On the other hand, most mainstream Protestant congregations, so far as they have any members left at all, formally withdraw this recognition. Too, many “modern” or “liberal” or “recovering” Catholics (nominal ones who look upon Church teaching as merely quaint) reject the notion that women could be women. But the Catholic Church cannot always be held responsible for the views of those who contradict her. (Even if, in the long run, she probably can, as I argued here.)
Certainly, the post-Christian, post-rational “secular” authorities deny that women (or men) exist, and have gone to the trouble of eliminating “father,” “mother,” “son,” “daughter,” “brother,” “sister,” “uncle,” “aunt,” and any other terms that seem to imply a sexual identity, from all legislation — making much of it retroactively quite insane. Their attack on what they call the “traditional” (i.e. normal) family is unambiguous.

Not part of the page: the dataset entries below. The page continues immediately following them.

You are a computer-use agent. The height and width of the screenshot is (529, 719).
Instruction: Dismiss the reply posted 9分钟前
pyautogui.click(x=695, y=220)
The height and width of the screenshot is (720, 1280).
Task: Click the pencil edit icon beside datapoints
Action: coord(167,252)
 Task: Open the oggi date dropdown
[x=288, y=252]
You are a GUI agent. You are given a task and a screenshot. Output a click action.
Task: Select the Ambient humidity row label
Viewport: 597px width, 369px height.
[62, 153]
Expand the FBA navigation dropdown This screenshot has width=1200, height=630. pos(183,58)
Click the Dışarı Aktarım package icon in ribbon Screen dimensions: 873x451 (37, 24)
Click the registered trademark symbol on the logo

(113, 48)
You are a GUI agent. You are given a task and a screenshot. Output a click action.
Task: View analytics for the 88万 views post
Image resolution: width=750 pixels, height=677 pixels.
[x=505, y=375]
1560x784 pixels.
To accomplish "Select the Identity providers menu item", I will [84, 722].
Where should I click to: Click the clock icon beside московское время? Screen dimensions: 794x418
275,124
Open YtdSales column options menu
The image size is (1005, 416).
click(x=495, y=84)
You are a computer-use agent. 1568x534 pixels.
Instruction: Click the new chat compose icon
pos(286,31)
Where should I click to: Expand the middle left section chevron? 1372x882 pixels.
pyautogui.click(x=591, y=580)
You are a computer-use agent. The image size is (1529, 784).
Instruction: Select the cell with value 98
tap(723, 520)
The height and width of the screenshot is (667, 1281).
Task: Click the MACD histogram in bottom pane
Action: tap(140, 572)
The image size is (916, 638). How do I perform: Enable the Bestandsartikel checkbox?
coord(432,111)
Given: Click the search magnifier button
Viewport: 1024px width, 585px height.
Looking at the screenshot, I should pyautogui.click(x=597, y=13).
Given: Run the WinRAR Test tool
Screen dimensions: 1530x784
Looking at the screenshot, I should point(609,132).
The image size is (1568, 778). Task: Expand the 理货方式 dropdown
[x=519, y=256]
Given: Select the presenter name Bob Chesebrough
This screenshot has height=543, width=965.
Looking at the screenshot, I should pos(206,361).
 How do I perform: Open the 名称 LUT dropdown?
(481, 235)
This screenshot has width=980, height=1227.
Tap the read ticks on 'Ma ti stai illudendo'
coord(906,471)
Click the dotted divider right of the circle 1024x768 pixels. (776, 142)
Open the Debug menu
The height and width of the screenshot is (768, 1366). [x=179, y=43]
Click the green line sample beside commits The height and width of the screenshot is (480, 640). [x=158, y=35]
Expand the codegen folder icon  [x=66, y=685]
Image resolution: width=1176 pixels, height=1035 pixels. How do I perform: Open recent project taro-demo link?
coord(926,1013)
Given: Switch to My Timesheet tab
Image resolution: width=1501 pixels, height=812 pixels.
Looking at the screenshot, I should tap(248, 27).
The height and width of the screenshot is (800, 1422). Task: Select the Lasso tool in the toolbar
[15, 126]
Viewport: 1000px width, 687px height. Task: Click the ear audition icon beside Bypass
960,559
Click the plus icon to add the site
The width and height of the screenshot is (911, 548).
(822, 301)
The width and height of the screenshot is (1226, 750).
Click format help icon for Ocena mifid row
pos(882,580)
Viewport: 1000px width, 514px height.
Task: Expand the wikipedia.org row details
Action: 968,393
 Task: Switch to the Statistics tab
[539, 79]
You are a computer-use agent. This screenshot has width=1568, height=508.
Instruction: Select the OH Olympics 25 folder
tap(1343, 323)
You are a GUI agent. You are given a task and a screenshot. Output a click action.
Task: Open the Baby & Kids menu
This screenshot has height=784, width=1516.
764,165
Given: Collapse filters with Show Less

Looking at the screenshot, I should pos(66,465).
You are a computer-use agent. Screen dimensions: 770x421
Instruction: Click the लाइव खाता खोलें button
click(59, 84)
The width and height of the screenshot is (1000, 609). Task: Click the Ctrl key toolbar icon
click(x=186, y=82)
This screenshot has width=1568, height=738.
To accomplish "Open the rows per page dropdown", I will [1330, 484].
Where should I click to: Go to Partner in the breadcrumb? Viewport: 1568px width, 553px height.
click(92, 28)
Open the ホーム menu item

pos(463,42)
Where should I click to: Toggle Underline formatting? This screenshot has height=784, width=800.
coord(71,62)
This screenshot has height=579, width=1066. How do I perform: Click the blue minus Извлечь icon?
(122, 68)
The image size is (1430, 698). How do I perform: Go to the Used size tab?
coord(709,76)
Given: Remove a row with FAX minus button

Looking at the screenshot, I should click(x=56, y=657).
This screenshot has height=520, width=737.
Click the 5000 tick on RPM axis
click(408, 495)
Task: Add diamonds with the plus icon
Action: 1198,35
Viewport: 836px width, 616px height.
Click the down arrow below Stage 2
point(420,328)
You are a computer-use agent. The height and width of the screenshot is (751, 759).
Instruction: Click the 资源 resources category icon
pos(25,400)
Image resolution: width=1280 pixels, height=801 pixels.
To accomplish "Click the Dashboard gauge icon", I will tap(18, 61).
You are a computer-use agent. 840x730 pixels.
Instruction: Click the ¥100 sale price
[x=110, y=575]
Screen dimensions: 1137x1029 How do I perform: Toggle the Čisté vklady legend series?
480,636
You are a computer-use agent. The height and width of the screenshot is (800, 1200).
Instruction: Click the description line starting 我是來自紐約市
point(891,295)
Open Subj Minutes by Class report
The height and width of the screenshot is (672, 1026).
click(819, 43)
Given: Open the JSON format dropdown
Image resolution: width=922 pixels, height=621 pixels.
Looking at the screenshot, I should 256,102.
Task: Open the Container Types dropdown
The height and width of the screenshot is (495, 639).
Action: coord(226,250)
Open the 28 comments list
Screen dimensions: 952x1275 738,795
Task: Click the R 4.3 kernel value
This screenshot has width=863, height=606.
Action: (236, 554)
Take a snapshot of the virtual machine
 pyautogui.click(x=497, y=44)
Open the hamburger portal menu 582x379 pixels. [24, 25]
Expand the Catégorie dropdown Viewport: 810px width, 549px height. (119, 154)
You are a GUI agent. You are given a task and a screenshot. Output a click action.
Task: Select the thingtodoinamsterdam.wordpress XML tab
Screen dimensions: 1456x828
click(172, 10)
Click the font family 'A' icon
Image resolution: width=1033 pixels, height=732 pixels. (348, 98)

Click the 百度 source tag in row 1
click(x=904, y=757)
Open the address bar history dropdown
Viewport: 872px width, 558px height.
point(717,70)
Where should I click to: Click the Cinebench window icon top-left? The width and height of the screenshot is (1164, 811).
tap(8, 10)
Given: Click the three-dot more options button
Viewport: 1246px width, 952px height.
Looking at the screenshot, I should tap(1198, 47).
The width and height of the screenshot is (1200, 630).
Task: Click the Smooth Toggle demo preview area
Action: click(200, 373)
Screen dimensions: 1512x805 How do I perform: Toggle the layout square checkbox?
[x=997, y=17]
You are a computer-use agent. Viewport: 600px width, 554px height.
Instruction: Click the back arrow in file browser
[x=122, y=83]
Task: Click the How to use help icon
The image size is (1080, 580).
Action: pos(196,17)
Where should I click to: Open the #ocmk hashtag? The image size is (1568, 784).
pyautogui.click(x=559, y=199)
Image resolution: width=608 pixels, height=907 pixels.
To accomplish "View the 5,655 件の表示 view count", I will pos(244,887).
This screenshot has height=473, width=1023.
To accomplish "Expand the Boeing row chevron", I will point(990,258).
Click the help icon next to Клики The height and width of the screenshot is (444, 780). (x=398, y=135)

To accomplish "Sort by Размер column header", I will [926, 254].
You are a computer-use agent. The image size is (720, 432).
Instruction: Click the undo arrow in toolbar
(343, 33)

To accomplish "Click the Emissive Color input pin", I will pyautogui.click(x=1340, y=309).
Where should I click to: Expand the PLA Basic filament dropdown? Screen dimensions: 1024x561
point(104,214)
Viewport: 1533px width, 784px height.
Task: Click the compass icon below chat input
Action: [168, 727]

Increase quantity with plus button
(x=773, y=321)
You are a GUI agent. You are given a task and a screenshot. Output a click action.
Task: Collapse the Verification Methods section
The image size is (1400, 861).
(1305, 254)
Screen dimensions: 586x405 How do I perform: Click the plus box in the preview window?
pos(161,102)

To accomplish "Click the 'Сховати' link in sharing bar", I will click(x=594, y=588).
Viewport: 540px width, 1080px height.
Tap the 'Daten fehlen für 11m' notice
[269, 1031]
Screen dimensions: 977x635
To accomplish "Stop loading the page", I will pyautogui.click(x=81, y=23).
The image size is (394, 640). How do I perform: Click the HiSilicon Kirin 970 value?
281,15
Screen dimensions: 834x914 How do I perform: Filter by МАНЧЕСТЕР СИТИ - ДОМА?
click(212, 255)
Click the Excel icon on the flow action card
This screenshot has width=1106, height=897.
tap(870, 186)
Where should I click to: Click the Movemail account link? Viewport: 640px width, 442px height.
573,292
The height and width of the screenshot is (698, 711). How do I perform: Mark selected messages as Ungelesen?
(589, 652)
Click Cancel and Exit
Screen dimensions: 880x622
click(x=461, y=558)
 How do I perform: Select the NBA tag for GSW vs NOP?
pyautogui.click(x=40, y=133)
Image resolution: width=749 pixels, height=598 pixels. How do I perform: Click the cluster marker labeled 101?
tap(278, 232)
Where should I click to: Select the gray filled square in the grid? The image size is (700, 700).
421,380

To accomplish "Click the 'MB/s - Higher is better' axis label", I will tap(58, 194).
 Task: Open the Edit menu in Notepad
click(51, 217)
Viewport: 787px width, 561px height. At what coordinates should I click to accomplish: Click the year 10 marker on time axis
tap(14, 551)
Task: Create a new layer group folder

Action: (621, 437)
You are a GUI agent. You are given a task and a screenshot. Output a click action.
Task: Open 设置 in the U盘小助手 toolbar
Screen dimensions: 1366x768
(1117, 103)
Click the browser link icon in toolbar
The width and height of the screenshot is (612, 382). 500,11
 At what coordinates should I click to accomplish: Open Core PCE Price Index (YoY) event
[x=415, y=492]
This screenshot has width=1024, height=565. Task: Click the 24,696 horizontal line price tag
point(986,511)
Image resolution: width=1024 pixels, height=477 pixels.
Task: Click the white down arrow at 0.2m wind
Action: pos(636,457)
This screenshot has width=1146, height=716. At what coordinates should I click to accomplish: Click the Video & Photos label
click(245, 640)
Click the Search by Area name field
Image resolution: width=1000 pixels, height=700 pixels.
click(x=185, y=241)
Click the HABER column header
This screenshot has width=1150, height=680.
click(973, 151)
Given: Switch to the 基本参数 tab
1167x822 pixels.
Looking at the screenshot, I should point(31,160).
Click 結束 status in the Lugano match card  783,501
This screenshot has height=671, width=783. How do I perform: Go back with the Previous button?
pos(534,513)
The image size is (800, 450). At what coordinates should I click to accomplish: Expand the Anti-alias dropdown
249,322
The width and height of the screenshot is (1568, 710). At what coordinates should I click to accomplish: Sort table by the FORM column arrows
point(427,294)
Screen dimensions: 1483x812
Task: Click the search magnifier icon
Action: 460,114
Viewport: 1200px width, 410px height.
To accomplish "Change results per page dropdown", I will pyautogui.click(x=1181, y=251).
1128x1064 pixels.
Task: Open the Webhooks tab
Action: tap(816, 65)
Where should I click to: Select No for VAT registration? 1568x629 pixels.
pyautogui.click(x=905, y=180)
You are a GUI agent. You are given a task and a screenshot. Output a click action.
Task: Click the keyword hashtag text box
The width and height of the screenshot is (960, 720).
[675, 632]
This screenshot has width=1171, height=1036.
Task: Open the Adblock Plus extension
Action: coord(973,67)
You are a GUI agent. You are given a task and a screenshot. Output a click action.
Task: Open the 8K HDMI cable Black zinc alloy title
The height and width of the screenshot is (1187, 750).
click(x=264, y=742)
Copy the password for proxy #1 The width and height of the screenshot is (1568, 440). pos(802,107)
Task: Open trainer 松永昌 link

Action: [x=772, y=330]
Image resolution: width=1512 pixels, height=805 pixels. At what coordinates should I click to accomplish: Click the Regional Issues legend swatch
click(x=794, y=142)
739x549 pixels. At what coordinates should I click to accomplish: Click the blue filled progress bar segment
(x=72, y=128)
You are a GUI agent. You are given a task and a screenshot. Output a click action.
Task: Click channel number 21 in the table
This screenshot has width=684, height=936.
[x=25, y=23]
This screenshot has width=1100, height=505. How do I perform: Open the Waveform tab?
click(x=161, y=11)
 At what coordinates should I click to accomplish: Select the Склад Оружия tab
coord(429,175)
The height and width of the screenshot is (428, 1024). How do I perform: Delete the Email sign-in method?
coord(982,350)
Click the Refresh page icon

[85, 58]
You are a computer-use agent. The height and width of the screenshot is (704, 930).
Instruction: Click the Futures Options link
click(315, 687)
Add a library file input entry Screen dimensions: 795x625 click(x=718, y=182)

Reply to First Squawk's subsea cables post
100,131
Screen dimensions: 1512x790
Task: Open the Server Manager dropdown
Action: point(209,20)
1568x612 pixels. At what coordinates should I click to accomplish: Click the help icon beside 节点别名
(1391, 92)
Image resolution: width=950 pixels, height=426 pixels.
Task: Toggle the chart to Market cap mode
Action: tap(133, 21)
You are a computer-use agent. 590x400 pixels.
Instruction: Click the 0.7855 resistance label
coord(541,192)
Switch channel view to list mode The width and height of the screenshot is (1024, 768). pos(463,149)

For it was and remains highly sexed, whereas the new State-protected “alternative families” are invariably sterile. (Some wiggle-room is still left for “breeders,” however, pending the invention of new reproductive technology.)
A good test of this — fanatic denial of the blatantly obvious — may be conducted by using the word “priestess.” Those demanding female priests (an unCatholic notion if there ever was one) are likely as not to freak at the use of that word. They do not like the connotation, and will declare that it is “sexist.” They want females to be priests the same as men. It would defeat this intention to call them “priestesses,” as well as calling attention (among the historically informed) to the very conscious decision made by the early Church to avoid the cultural and spiritual implications of the priestess function within ancient and pagan religions. For priestess cults, and their reputations, were something early Christians wanted to get away from.
David Warren, “Sexes & saxes”, Essays In Idleness, 2014-12-03.
January 27, 2016
QotD: Are saxophones sexist?
That men and women may also have much in common — opposable thumbs come to mind — I take for granted. I like to contrast both male and female humans with other sexually-paired primates, though this is another distinction that is becoming controversial. God made them male and female, in my frankly religious understanding, but this does not mean He did not do the same for other species. It instead points to a deeper profundity: Yin and Yang created He them.
Let us not be distracted by pettifog in this matter. Those who oppose, or even propose to persecute “sexists,” themselves frequently maintain a distinction between the sexes, but it is glibly statistical, when not incomprehensible. Consider for instance an argument I heard recently, amounting to a complaint, that the ratio of male to female saxophone players is too high. Why would this be so? “Because we have a male-dominant culture, and saxes are traditionally associated with macho.”
Both statements are lies, the first in a boring, but the second in an interesting way. Adolphe Sax invented the instrument (around 1840) to fill a hole between the feminine woodwind and the masculine brass sections in an orchestra. It was only after the fact that this gender-neutral horn itself selected for male players. And even feminists — who are seldom quite as obtuse as they pretend — can see that a woman playing a sax is making a “statement” in which she is paradoxically accentuating her “female sexuality.” The suggestion that this should be cancelled by sex quotas is thus demonstrably batty.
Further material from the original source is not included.